How will research evolve? As the computing will be less isolated, it is going to be integral to many components hidden from users. It is no longer viewed as computing". Teaming will become even more important. That means the pooling of deep expertise in various fields will be necessary to be able to do significant research. Teams will extend far beyond traditional computing and technology disciplines. Examples from projects of this kind we have been doing are weather forecasting, airline check-ins for customers or the large area of e-commerce. E-commerce touches not only upon all disciplines in computer science (security, networking, database, software engineering, cryptography, etc.) but also upon fields like economics, international relations, law, anthropology, sociology, etc. E-commerce is getting accepted as a discipline of computer science because it goes way beyond what we traditionally know.

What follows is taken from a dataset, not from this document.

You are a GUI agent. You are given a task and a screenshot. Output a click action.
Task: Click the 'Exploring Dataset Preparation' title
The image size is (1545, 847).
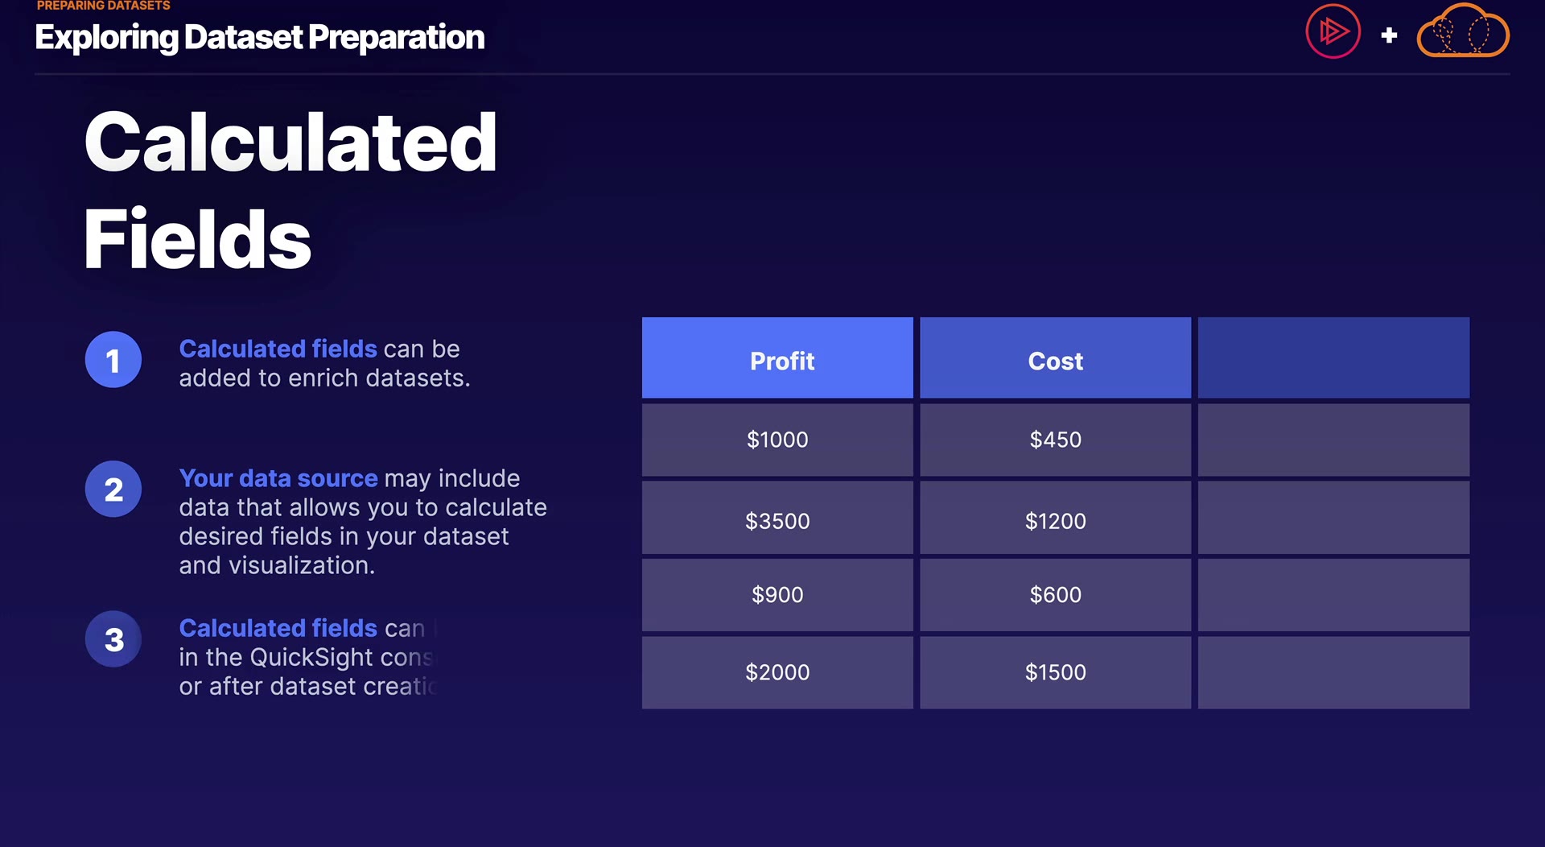click(259, 38)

Working jointly in the twenty-first century involves deep, multidisciplinary collaboration. One needs to leverage the disciplines and knowledge contained in many different institutions (hardware and software producers, specialists from industry, academia, think tanks). For example, in Zurich we are working with the Hochschule St. Gallen, which is known for its economics research, on joint projects. The purpose of this collaboration is to improve the way the world works, not simply to solve a narrow problem. It requires new structures for collaboration. IBM has founded the Institute for Advanced Commerce, which is intended as a catalyst to bring these things about. It is very much outward focused in terms of organizing conferences, publishing white papers, supporting theses in the field, carrying out selected projects with customers and creating a community of interest around this area. We are doing similar things with the Deep Computing Institute. There we have many areas, bioinformatics, decision support, simulation, visualization, topics that we are looking at and in some cases also working on.

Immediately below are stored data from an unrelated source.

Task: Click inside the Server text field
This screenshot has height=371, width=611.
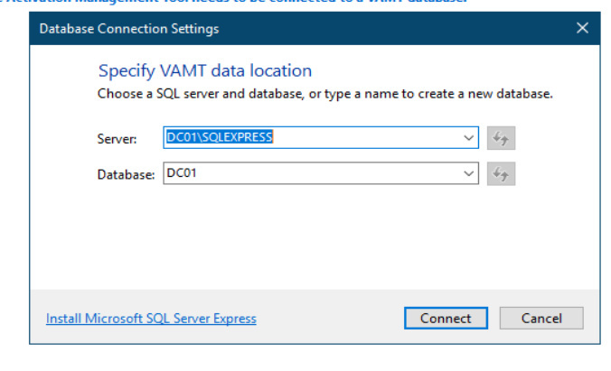Action: [x=362, y=138]
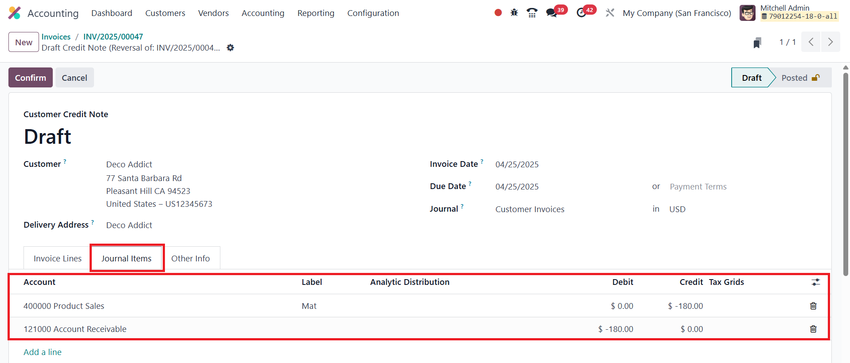The image size is (850, 363).
Task: Open company switcher My Company (San Francisco)
Action: (x=677, y=13)
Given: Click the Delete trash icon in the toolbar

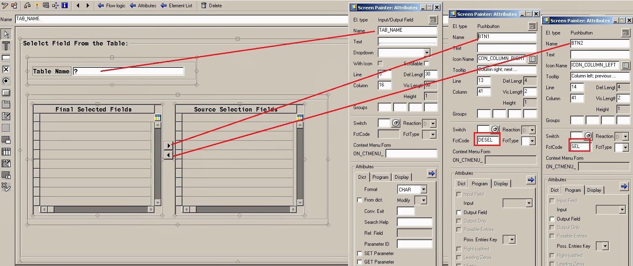Looking at the screenshot, I should [x=204, y=5].
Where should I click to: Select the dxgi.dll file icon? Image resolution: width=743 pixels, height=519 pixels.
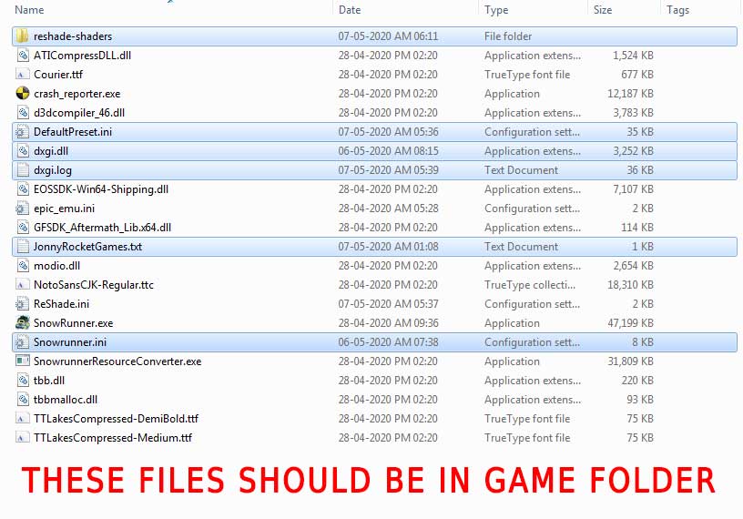(x=23, y=151)
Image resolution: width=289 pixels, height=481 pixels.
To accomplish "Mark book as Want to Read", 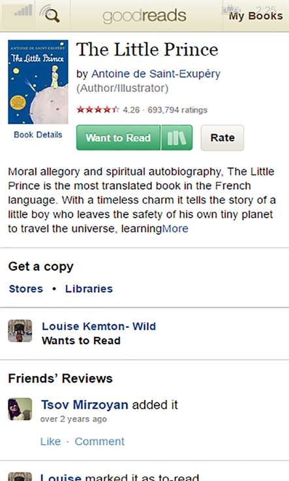I will coord(119,138).
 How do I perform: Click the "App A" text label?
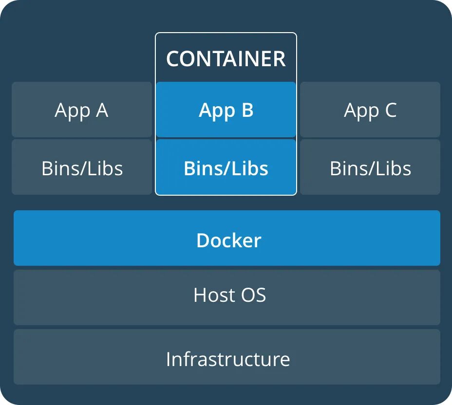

With respect to teaming one of the things you need, even within the company, is to increasingly share knowledge between different groups to avoid overlap and become better. A large focus is on knowledge management. We are using the same tools that we sell to customers for exactly the same purposes internally and we have re-engineered many processes, in particular the patent process. There we have created specific awards for certain business areas to cause people to actually sit down and write down their good, patentable ideas. For the seventh consecutive year we have been leading in the number of U.S. patents issued to a single company.

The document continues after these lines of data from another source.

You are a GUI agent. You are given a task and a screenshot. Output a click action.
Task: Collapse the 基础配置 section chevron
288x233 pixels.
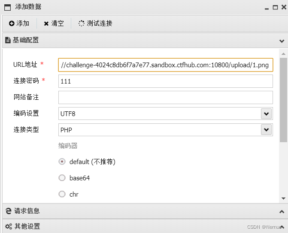coord(282,41)
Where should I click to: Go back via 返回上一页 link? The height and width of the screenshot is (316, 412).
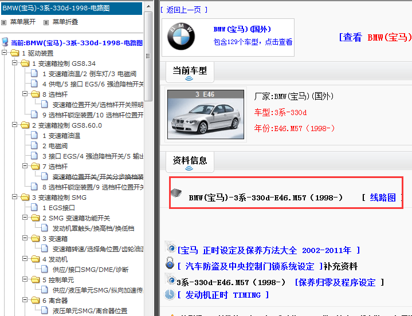pyautogui.click(x=184, y=10)
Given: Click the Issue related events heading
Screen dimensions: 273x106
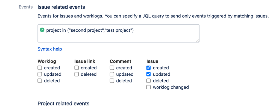Looking at the screenshot, I should coord(61,7).
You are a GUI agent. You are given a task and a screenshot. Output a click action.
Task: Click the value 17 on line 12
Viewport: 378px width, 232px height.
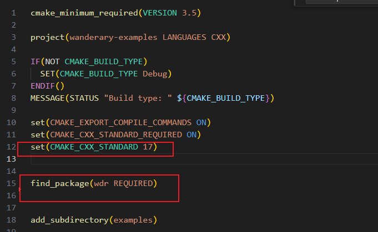148,147
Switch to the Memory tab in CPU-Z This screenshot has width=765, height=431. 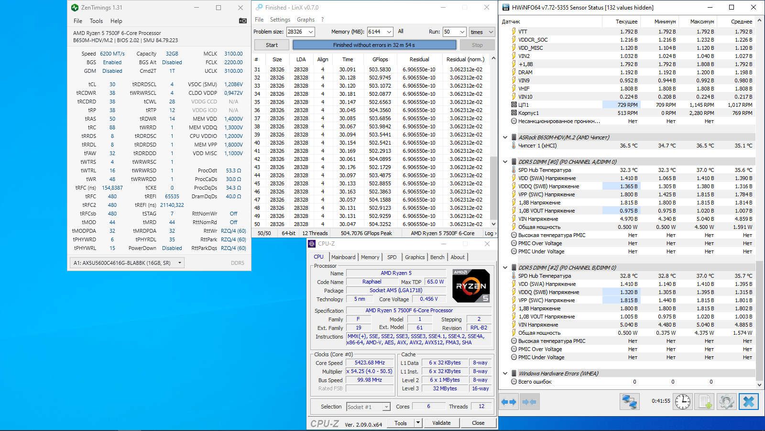coord(370,257)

Other changes are non-traditional paths to market. We leverage the worldwide labs and we have an organization by product target rather than discipline. However, we have countered this organizational form with professional interest communities that are organized by disciplines. The focus is on the values delivered to the corporation and this is tied directly to the bonus. For us with the corporation it is to discuss research in terms of the value it creates for the company, not the cost. IBM Research is part of the solution, not part of the problem. We have the strategic vision and we increasingly influence the way the company is going forward. We do integrate more than before with corporate-wide processes. While in the early years we were truly independent, we are now somewhat more integrated, but it is a fine line we have to walk to keep the amount of independence to truly allow independent research.